AUSTIN, TEX.– Once daily combination treatment with umeclidinium and vilanterol was more effective than twice-daily combination treatment with fluticasone and salmeterol in patients with moderate to severe chronic obstructive pulmonary disease in two 12-week double-blind, parallel-group double-dummy studies.
In the two multicenter studies, 706 and 697 patients, respectively, were randomized to receive either 62.5 mcg of the long-acting muscarinic antagonist (LAMA) umeclidinium and 25 mcg of the long-acting beta-2 agonist (LABA) vilanterol – a recently approved combination bronchodilator maintenance treatment for COPD – or a combination of 250 mcg of the inhaled corticosteroid (ICS) fluticasone and 50 mcg of the LABA salmeterol, which is also indicated as a maintenance therapy for COPD.

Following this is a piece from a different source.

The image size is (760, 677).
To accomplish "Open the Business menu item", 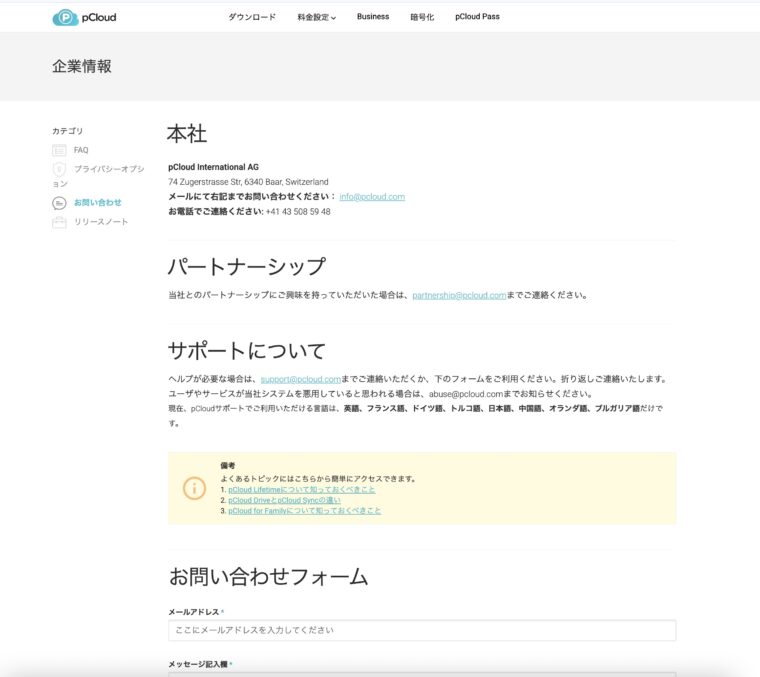I will 373,17.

The patients in the LAMA/LABA groups, who were treated once daily for 12 weeks, had significantly greater improvements on all lung function measures, compared with those in the ICS/LABA groups, who were treated twice daily, Dr. James F. Donohue of the University of North Carolina at Chapel Hill reported at the annual meeting of the American College of Chest Physicians.
In the first study, the improvement from baseline to day 84 (the primary study endpoint) in 0- to 24-hour weighted mean forced expiratory volume in 1 second (FEV1) was 165 mL for the LAMA/LABA group, compared with 91 mL in the ICS/LABA group. In the second study, the improvement in the two groups was 213 mL and 112 mL.

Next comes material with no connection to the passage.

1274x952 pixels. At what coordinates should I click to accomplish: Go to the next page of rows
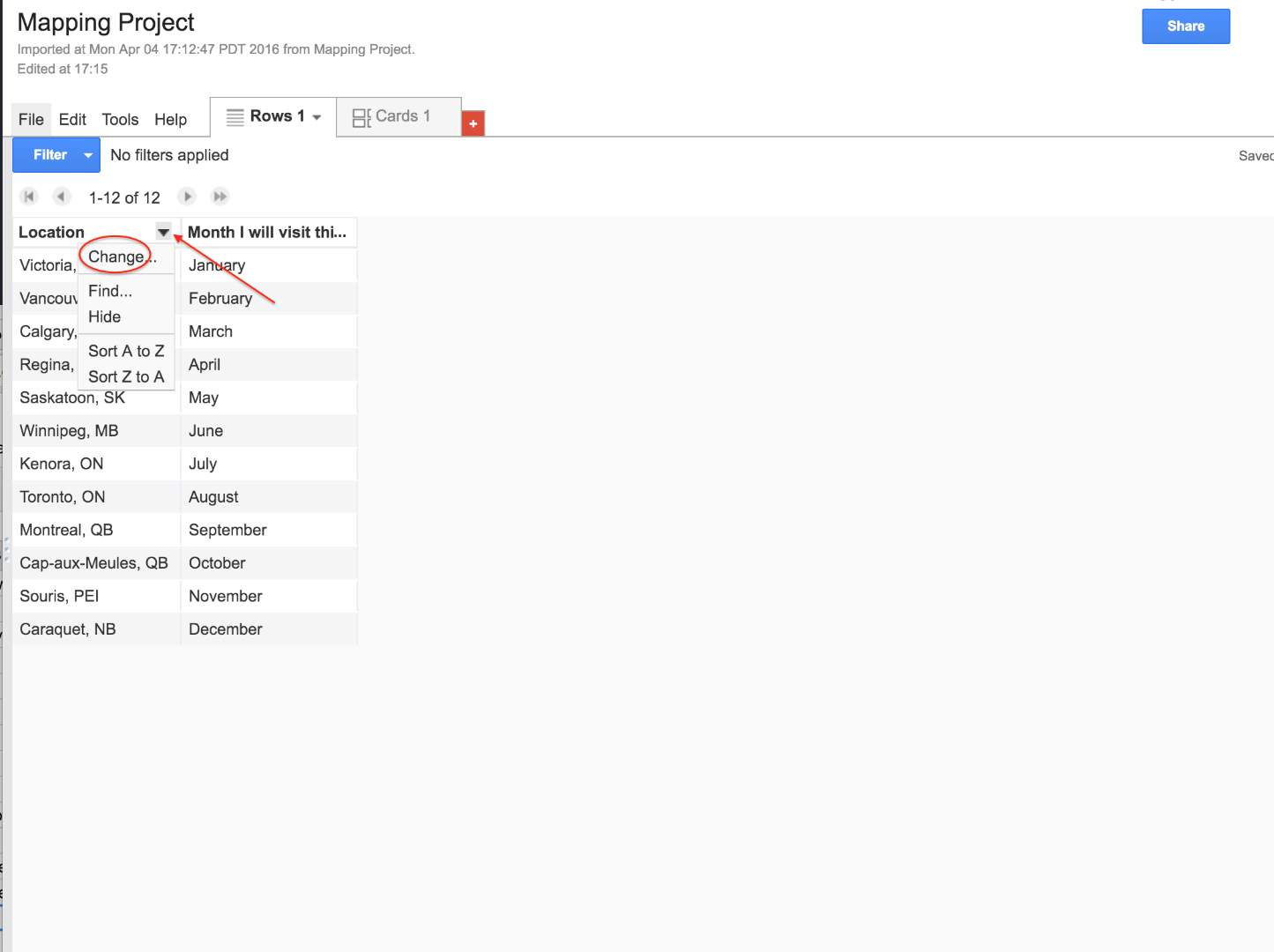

The LAMA/LABA combination also improved trough FEV1 on day 85 by 82 mL and 98 mL more than did the ICS/LABA combination in the two studies, respectively.
Both combinations provided clinically meaningful improvements in dyspnea and quality of life scores, Dr. Donohue said.
Adverse events occurred during treatment in a similar proportion of patients in both treatment groups in both studies: 26% and 27% in the LAMA/LABA and ICS/LABA patients in the first study, and 30% and 31%, respectively, in the second study. The most common adverse events were headache and nasopharyngitis.
In the first study, serious adverse events occurred in 2% of the LAMA/LABA patients and 3% of ICS/LABA patients, and in 3% and 4% of patients in the second study.
One death occurred in the ICS/LABA group in the first study, but it was not considered study related. Five deaths occurred in the second study, including two in the LAMA/LABA patients and three in the ICS/LABA patients. One of the deaths in the ICS/LABA group was because of pneumonia and was reported as drug related by the investigator.
No new safety signals were detected in these studies, Dr. Donohue said.
Patients in both studies had FEV1 between 30% and 70%, and had not experienced a COPD exacerbation within the previous year. The LAMA/LABA therapy was delivered via Ellipta inhaler, and the ICS/LABA therapy was delivered via Diskus inhaler.
The Food and Drug Administration approved umeclidinium/vilanterol combination therapy (Anoro Ellipta) in December 2013, the first LAMA/LABA therapy approved in the United States. Dr. Donohue and his colleagues conducted the pivotal regulatory trial of the drug combination, which was published in July 2013 (Respir. Med. 2013;107:1538-46).
The current trials represent an effort to determine where the treatment fits into the armamentarium for treating patients with COPD, he said.
The “really robust findings as befits two bronchodilators” suggest umeclidinium/vilanterol combination therapy is an effective treatment option that provides greater lung function than fluticasone/salmeterol for moderate to severe COPD in patients with infrequent exacerbations, Dr. Donohue said.
GSK, which developed the umeclidinium/vilanterol combination product with Theravance, funded the studies. Dr. Donohue reported receiving consultant fees and/or serving on an advisory committee for Almirall, AstraZeneca, Boehringer Ingelheim, Dey, Elevation Pharmaceutical, Forest Laboratories, GlaxoSmithKline, Novartis, Pearl Pharmaceuticals, Pfizer, and Sunovion. He has also served as a member of drug safety monitoring boards for the National Institutes of Health, Novartis, Otsuda, Pearl, and Teva.